Problem description >> Render the listing below as a numbered list, one line per item, skipping any blank lines and omitting the pictures.

Records for this exercise >>

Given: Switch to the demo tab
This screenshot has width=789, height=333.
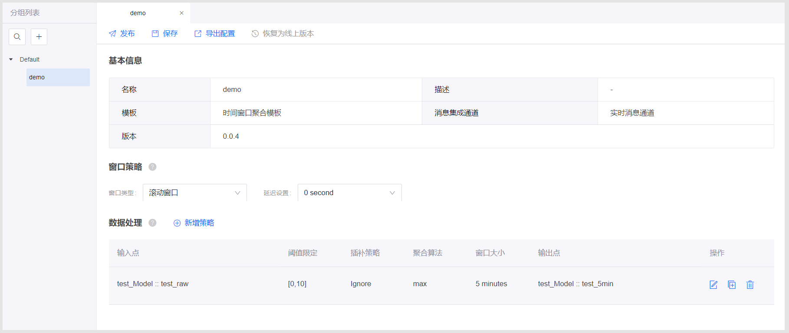Looking at the screenshot, I should click(x=138, y=13).
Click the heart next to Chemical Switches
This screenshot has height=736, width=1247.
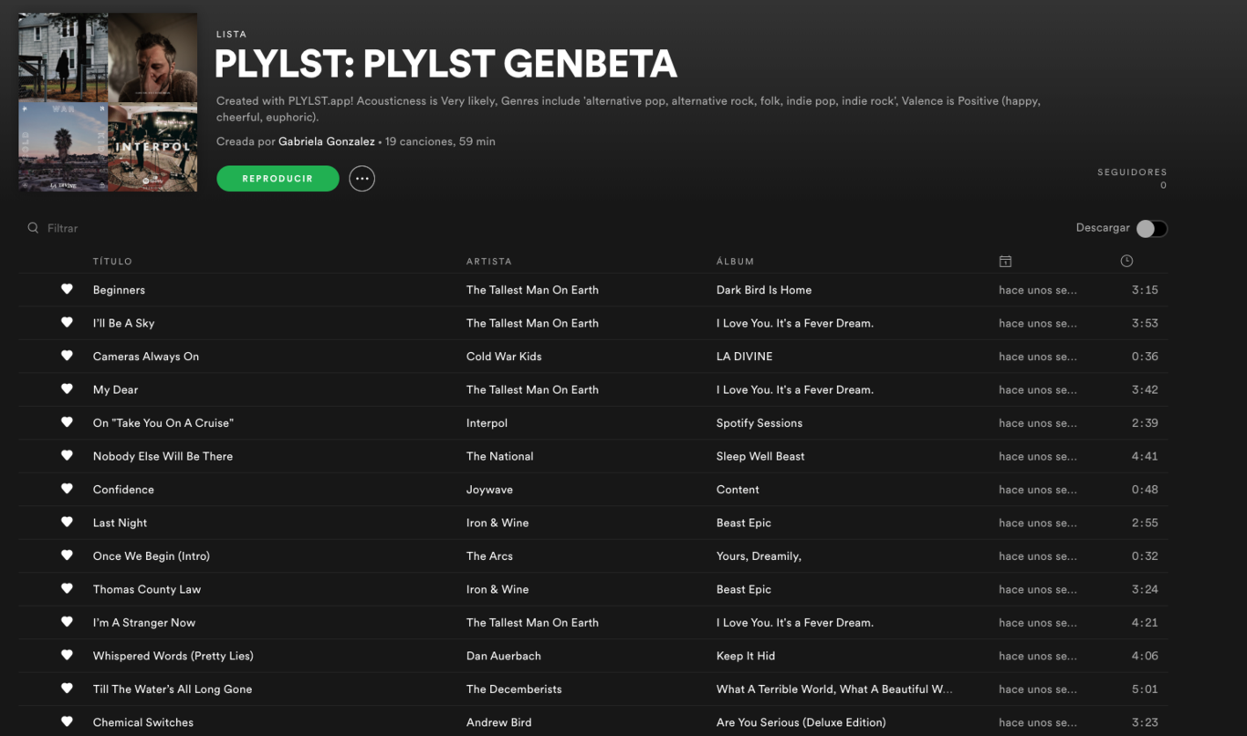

Answer for this exercise >>
1. Given: Switch to the demo tab
2. This screenshot has width=789, height=333.
3. Looking at the screenshot, I should click(x=138, y=13).
4. Click the heart next to Chemical Switches
5. This screenshot has height=736, width=1247.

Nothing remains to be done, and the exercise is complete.